During one conversation with G. in our group, which was beginning to become permanent, I asked: "Why, if ancient knowledge has been preserved and if, speaking in general, there exists a knowledge distinct from our science and philosophy or even surpassing it, is it so carefully concealed, why is it not made common property? Why are the men who possess this knowledge unwilling to let it pass into the general circulation of life for the sake of a better and more successful struggle against deceit, evil, and ignorance?"
This is, I think, a question which usually arises in everyone's mind on first acquaintance with the ideas of esotericism.
"There are two answers to that," said G. "In the first place, this knowledge is not concealed; and in the second place, it cannot, from its very nature, become common property. We will consider the second of these statements first. I will prove to you afterwards that knowledge" (he emphasized the word) "is far more accessible to those capable of assimilating it than is usually supposed; and that the whole trouble is that people either do not want it or cannot receive it.

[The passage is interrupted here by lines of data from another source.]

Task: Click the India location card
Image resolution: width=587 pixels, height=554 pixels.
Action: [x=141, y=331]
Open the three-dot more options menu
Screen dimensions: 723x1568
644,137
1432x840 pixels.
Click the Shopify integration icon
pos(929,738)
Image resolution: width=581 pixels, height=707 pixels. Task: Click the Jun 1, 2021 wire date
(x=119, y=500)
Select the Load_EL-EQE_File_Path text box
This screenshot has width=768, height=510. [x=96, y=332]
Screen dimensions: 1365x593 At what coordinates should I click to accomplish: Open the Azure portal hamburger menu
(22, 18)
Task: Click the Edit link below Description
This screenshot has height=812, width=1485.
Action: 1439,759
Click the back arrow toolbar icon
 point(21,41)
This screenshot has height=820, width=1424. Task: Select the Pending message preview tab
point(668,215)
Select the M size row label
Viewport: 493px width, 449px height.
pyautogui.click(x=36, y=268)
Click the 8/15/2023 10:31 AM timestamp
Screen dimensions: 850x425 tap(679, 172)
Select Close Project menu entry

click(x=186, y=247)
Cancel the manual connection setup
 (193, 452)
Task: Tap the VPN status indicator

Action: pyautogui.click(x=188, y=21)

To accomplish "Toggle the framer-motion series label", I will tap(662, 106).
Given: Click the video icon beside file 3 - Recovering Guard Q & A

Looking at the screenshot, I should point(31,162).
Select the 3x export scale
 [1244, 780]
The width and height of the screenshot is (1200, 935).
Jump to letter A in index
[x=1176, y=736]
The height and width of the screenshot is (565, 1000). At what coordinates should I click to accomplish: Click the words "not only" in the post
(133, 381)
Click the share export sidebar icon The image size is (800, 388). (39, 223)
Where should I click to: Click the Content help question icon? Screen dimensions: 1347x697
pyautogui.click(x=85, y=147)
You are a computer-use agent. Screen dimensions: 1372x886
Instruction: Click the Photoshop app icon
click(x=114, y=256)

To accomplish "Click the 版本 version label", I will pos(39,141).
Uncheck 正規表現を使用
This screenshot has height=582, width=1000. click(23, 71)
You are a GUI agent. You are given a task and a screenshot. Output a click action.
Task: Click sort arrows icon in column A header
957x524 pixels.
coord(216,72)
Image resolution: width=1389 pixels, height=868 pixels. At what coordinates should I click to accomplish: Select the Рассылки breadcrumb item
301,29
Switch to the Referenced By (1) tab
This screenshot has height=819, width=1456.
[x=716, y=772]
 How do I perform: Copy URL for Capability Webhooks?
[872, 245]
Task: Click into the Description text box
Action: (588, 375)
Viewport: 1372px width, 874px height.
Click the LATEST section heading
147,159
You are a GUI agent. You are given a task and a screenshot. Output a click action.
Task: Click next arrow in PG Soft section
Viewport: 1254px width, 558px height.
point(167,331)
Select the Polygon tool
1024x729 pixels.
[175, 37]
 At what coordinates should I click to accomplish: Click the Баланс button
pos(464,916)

"But first of all another thing must be understood, namely, that knowledge cannot belong to all, cannot even belong to many. Such is the law. You do not understand this because you do not understand that knowledge, like everything else in the world, is material. It is material, and this means that it possesses all the characteristics of materiality. One of the first characteristics of materiality is that matter is always limited, that is to say, the quantity of matter in a given place and under given conditions is limited. Even the sand of the desert and the water of the sea is a definite and unchangeable quantity. So that, if knowledge is material, then it means that there is a definite quantity of it in a given place at a given time. It may be said that, in the course of a certain period of time, say a century, humanity has a definite amount of knowledge at its disposal. But we know, even from an ordinary observation of life, that the matter of knowledge possesses entirely different qualities according to whether it is taken in small or large quantities. Taken in a large quantity in a given place, that is by one man, let us say, or by a small group of men, it produces very good results; taken in a small quantity (that is, by every one of a large number of people), it gives no results at all; or it may give even negative results, contrary to those expected. Thus if a certain definite quantity of knowledge is distributed among millions of people, each individual will receive very little, and this small amount of knowledge will change nothing either in his life or in his understanding of things. And however large the number of people who receive this small amount of knowledge, it will change nothing in their lives, except, perhaps, to make them still more difficult.